At Calvary Baptist, he played both tight end and defensive end. As a tight end in his senior year, he caught 14 passes for 259 yards and four touchdowns. He was named to the All-Coastal Empire team as a tight end. On defense, he recorded 78 tackles and six sacks. He was named to the All-Region first-team as a defensive end. Dobbs also played high school basketball for Calvary Baptist, being named to the Savannah Morning News All-City First-team in 2005.

After his senior season in football, he was rated as a three-star recruit by Rivals.com and as a four-star recruit by Scout.com. He was recruited by Ball State University, the University of Alabama at Birmingham, the University of Georgia, Auburn University, and the Georgia Institute of Technology, before ultimately accepting a scholarship to play for the Georgia Bulldogs football team.

Dobbs is a supporter of his former school. When they had an alumni football game put on by Gridiron Alumni Football in March 2012, he was there to do the coin toss. He stood on the sidelines for the whole game as his former teammates rallied against an alumni team from Richmond Hill.

College recruiting information
| Name | Hometown | School | Height | Weight | 40^{‡} | Commit date |
| Demarcus Dobbs DE and TE | Savannah, Georgia | Calvary Baptist Day School (GA) | 6 ft 3 in (1.91 m) | 250 lb (110 kg) | 4.98 | Oct 11, 2005 |
Recruit ratings: Scout: Rivals:
Overall recruit ranking:
Note: In many cases, Scout, Rivals, 247Sports, On3, and ESPN may conflict in their listings of height and weight.; In these cases, the average was taken. ESPN grades are on a 100-point scale.; Sources: "2006 Team Ranking". Rivals.com. Retrieved September 3, 2011.;

==College career==

"I have to admit I loved the interception for a touchdown. That was big. I was fired up for Demarcus."
— Mark Richt, September 2008

As a true freshman in 2006, Dobbs was redshirted, giving him an extra year of eligibility. The following season, in 2007, he appeared in all 13 of Georgia's games, recording his first collegiate tackle against Hawaii in the 2008 Sugar Bowl. He mainly saw playing time on special teams for Georgia.

In 2008, as a redshirt sophomore, Dobbs made his first career start against Central Michigan, where he recorded a career-high four tackles and an interception, which he returned 78-yards for a touchdown. Against Arizona State, he recorded his first college sack and a forced fumble. He finished the season with four total starts, 19 tackles, two sacks, and two interceptions. The following season, he became a starter for the Bulldogs, starting in all 13 games for the team. He recorded a career-high 39 tackles, recording four tackles on three occasions. He also tallied 4.5 sacks for Georgia. As a senior in 2010, he started in 10 of 13 games, recording 28 tackles. He matched his career-high of four tackles in three games during the season.

Dobbs received the Joseph E. Espy football scholarship three times during his five seasons at Georgia and graduated in December 2010 with a degree in consumer economics.

==Professional career==

===San Francisco 49ers===
After going undrafted in the 2011 NFL draft, Dobbs signed as an undrafted free agent with the San Francisco 49ers. After impressing during training camp, he made the 49ers' final roster. He was one of two undrafted free agents retained by the 49ers after final cuts, with the other being fellow defensive tackle Ian Williams.

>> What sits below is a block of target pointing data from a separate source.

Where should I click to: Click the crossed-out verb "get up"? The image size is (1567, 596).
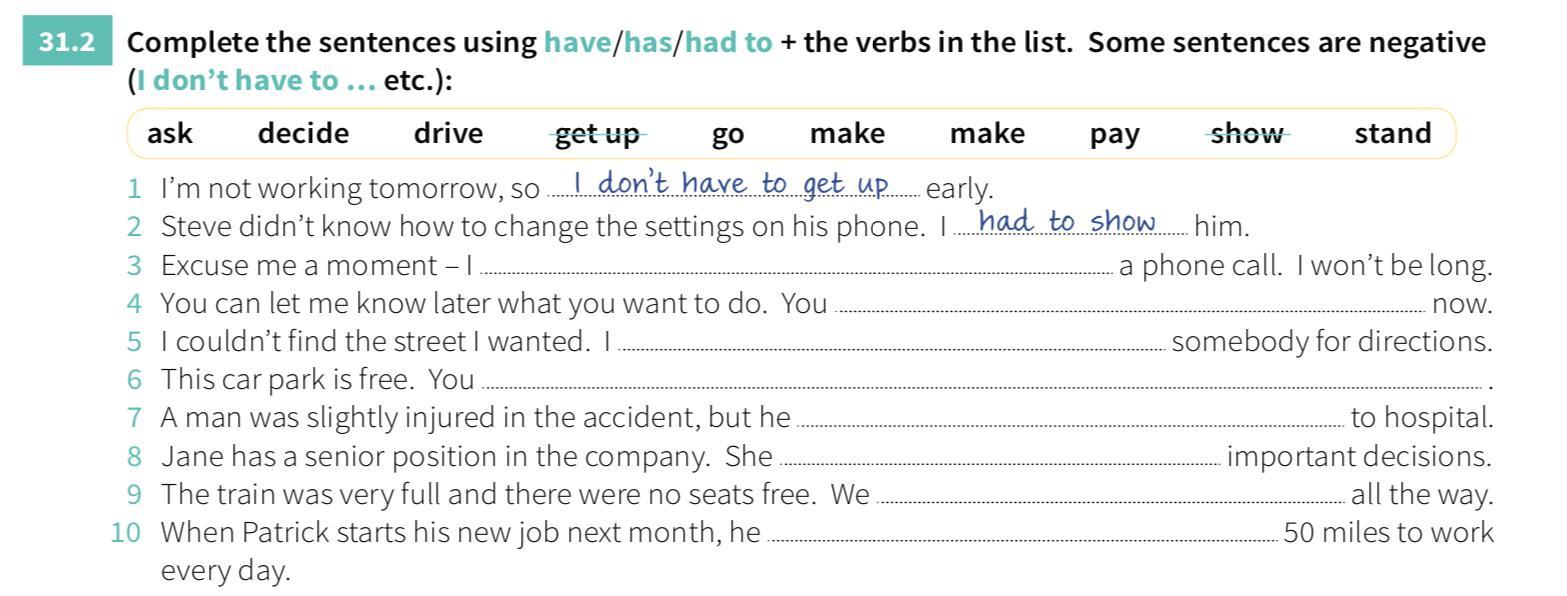tap(597, 133)
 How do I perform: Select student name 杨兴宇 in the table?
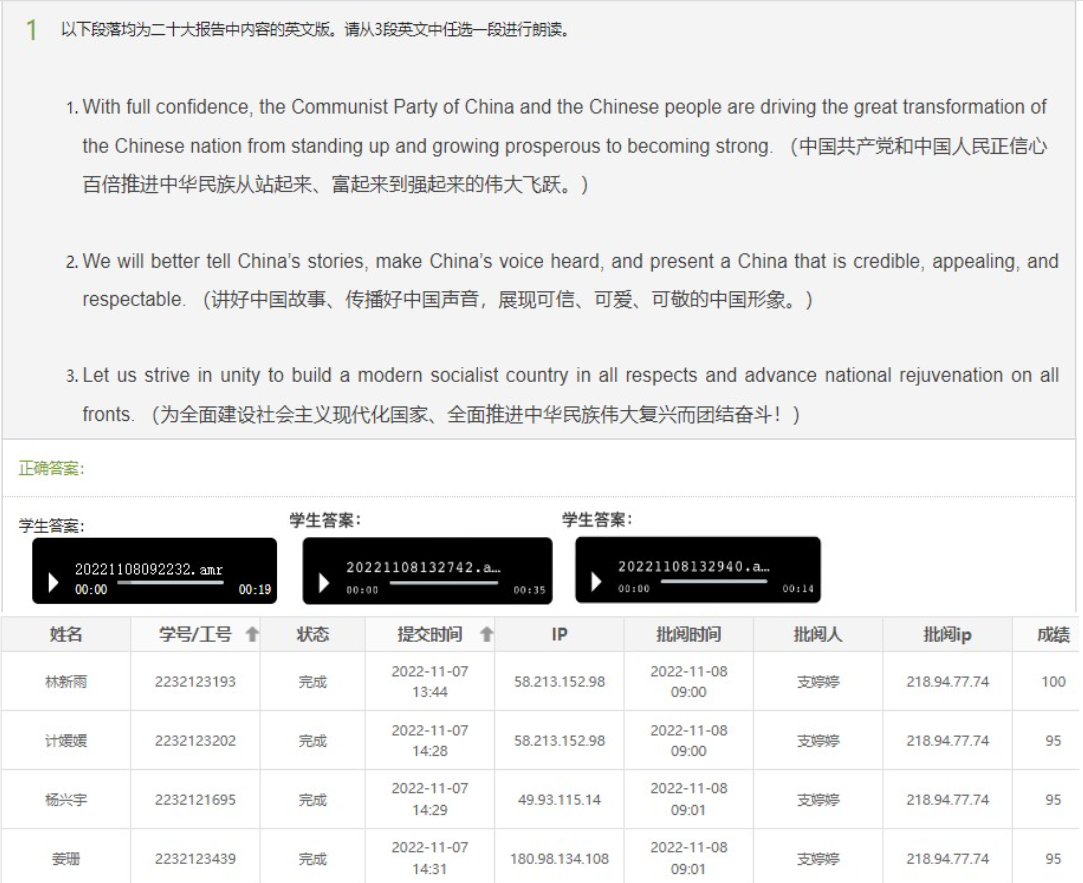tap(66, 800)
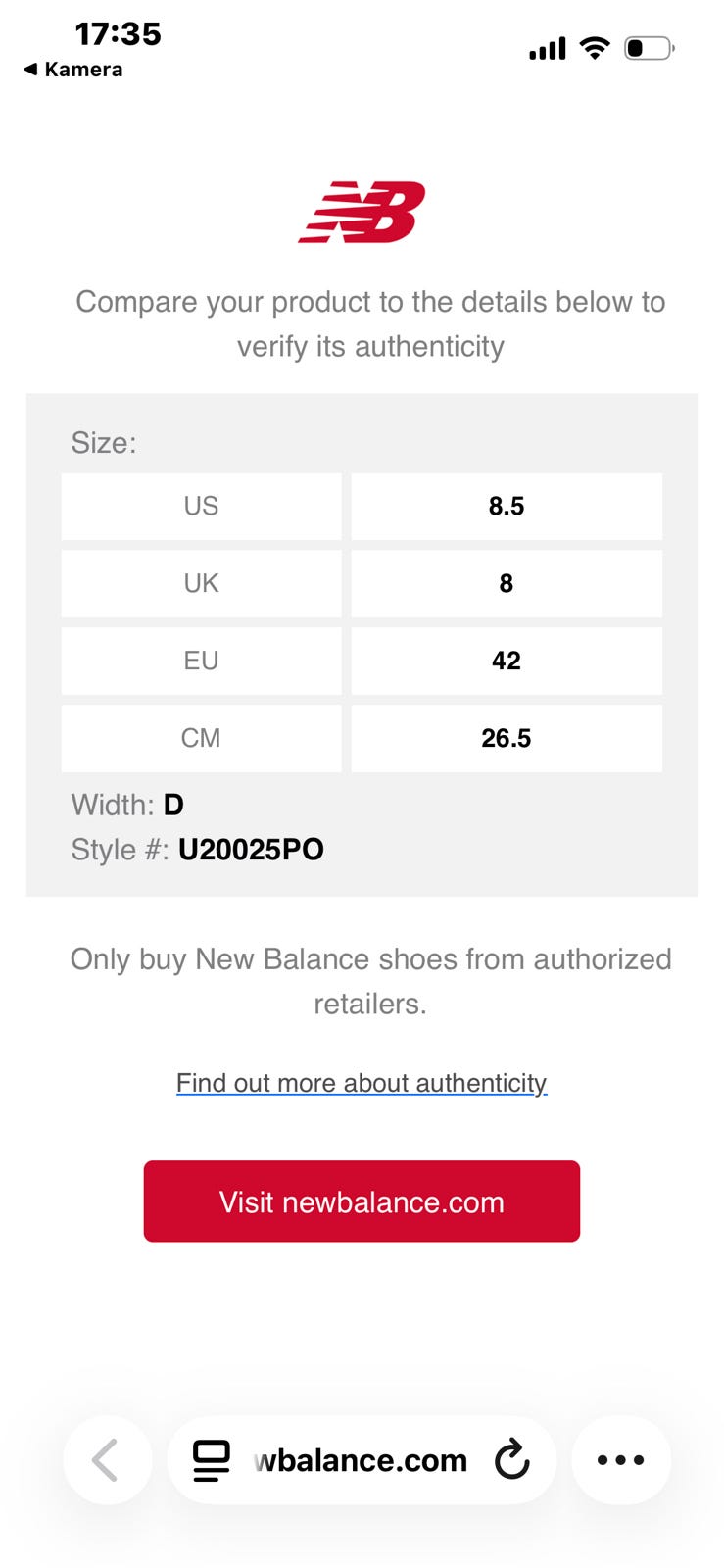Screen dimensions: 724x1568
Task: Tap the battery indicator icon
Action: pyautogui.click(x=649, y=48)
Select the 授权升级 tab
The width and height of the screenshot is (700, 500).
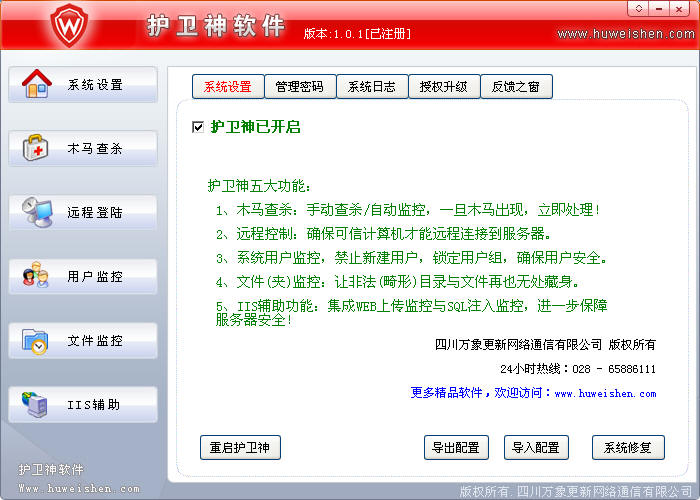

During the 2012 preseason, Dobbs began playing the tight end position and his usual spot on the defensive line.

On August 14, 2013, the NFL announced that Dobbs had violated the NFL's policy on substance abuse and would be suspended for the first game of the 2013 regular season. He was waived on November 4, 2014.

===Seattle Seahawks===
After being waived by the 49ers, Dobbs signed with the Seattle Seahawks. He re-signed with the Seahawks on March 29, 2015.